Allow Badges to Reference Failed Pipelines
Problem to solve
The URL used to reference job artifacts only retrieves artifacts from the latest successful pipeline.
The results in a Catch-22 when the job is creating a artifact meant to be a badge indicating job failure. The "failure" badge can be created and uploaded as an artifact, but there is no mechanism in the Badge URL to reference it.
Further details
In my gitlab-ci.yml, I create a "pass/fail" badge using the following logic:
- Create a "failed" badge in the before_script - this is the default, assuming the rest of the job doesn't succeed
- Create a "passed" badge in the main script, after a successful check is completed
- Upload artifacts using the when:always option so the badge is uploaded regardless of the job's success
Sample:
Dependencies:
stage: test
image: python:3.7.3
before_script:
- pip install anybadge
- anybadge --label=dependencies --value=failed --file=badge.svg --color=red
script:
- pip install safety
- safety check -r requirements.txt
- anybadge --label=dependencies --value=passed --file=badge.svg --color=green --overwrite
tags:
- docker
only:
- master
artifacts:
when: always
paths:
- badge.svg
Then, in the Project's Badge Image URL, I reference the badge/artifact using https://gitlab.lfg.com/%{project_path}/-/jobs/artifacts/master/raw/badge.svg?job=Dependencies
This works great when the safety module succeeds (i.e. there are no vulnerabilities): the "failed" badge is created in the before_script, that badge is then overwritten with a "passed" badge after the safety module is finished. The pipeline succeeds, and the Badge URL grabs the uploaded artifact (badge.svg).
When the safety module finds an issue, the "fail" badge is created in the before_step, but job execution is halted when a problem is discovered so the "passed" badge is never created. Since there is an artifacts:when:always clause, the ("failed") badge.svg is uploaded even though the job failed.
That is all good!
But... the URL for the badge only references the last successful pipeline.
When the Dependencies job succeeds, the Badge URL references the badge.svg from that successful pipeline.

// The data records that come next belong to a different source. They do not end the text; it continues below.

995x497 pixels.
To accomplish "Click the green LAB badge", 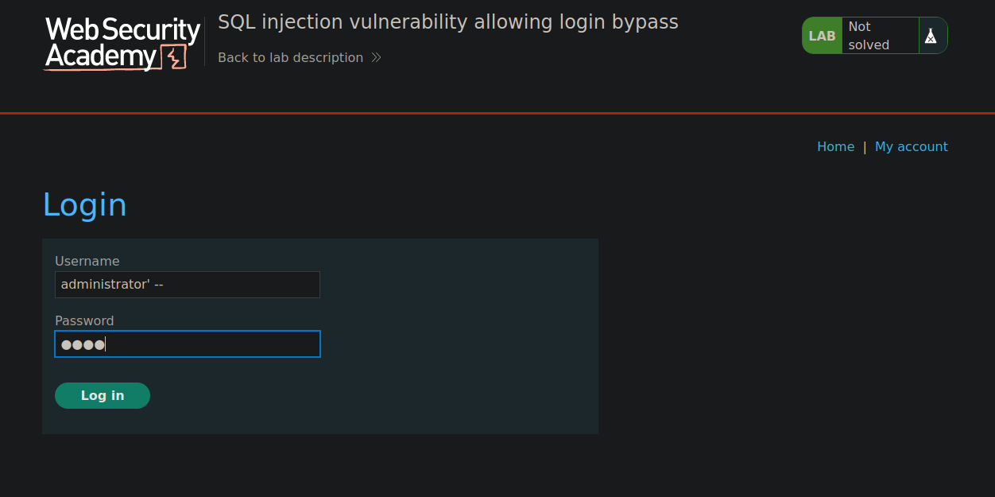I will pos(822,36).
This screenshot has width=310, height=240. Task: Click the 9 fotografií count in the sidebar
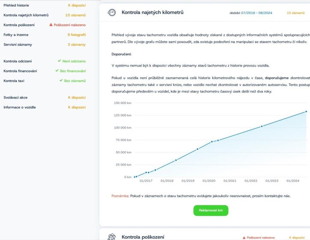pyautogui.click(x=76, y=35)
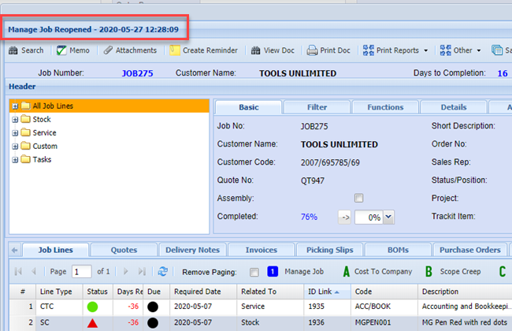
Task: Open Attachments paperclip icon
Action: (x=108, y=50)
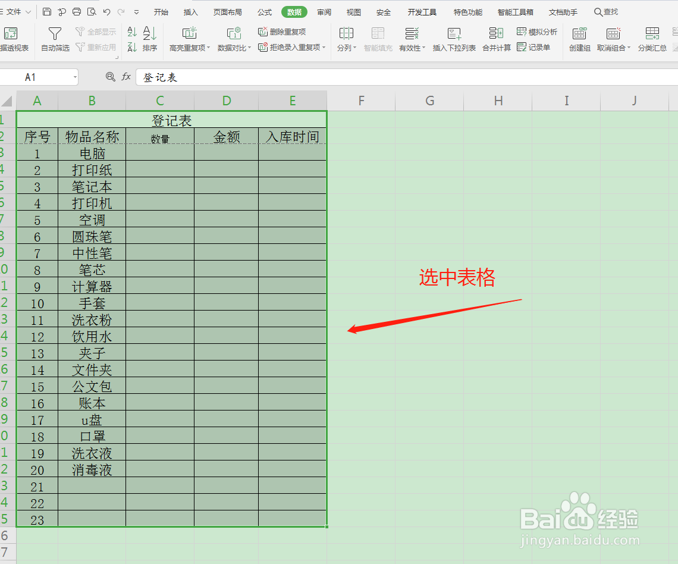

When the Dependencies job fails, and hence the pipeline as a whole fails, the Badge URL ignores that failed pipeline and references the badge.svg from the last succcessful pipeline instead. That effectively means nothing except the "passed" badge can ever be displayed.
Interestingly, I can reference the "failed" badge by explicitly using the job number in the artifact's URL, like so:
https://gitlab.lfg.com/%{project_path}/-/jobs/449737/artifacts/raw/badge.svg
But, there's no way to construct such a URL in the Badge URL where the job number would automatically be populated with the latest job number.
Proposal
Proposal 1. Change the behavior of the artifact URL to either a) automatically reference the latest pipeline regardless of its status, or b) add a optional parameter to the artifact URL that would allow for such behavior - for example, a status parameter that allowed values of "passed", "failed", or "all"
Proposal 2. Add support for a %{latest_job} variable in badge URLs, although I'm not sure to specify which job that job number would be for. Maybe something like %{latest_job} variable in combination with the job parameter, like:
https://gitlab.lfg.com/%{project_path}/-/jobs/%{latest_job}/artifacts/raw/badge.svg?job=Dependencies
or maybe a REST-style job name as part of the URL, like:
https://gitlab.lfg.com/%{project_path}/-/jobs/Dependencies/%{latest_job}/artifacts/raw/badge.svg
Documentation
https://docs.gitlab.com/ee/user/project/pipelines/job_artifacts.html
Testing
Proposal 1.A would change how the current artifacts URL works. Whether that's good or bad can be debated.
Proposal 1.B would mean current functionality doesn't change/break, while offering new functionality via new parms. Testing would just need to prove new functionality works.
Proposal 2 would also mean current functionality remains unchanged. Any change to the job artifact URL would be a new pattern, so testing would be limited to proving the new functionality.
What does success look like, and how can we measure that?
Success would be that a Badge URL referencing job artifacts would automatically display badges created for failed pipelines (but still uploaded due to the artifacts:when:always option).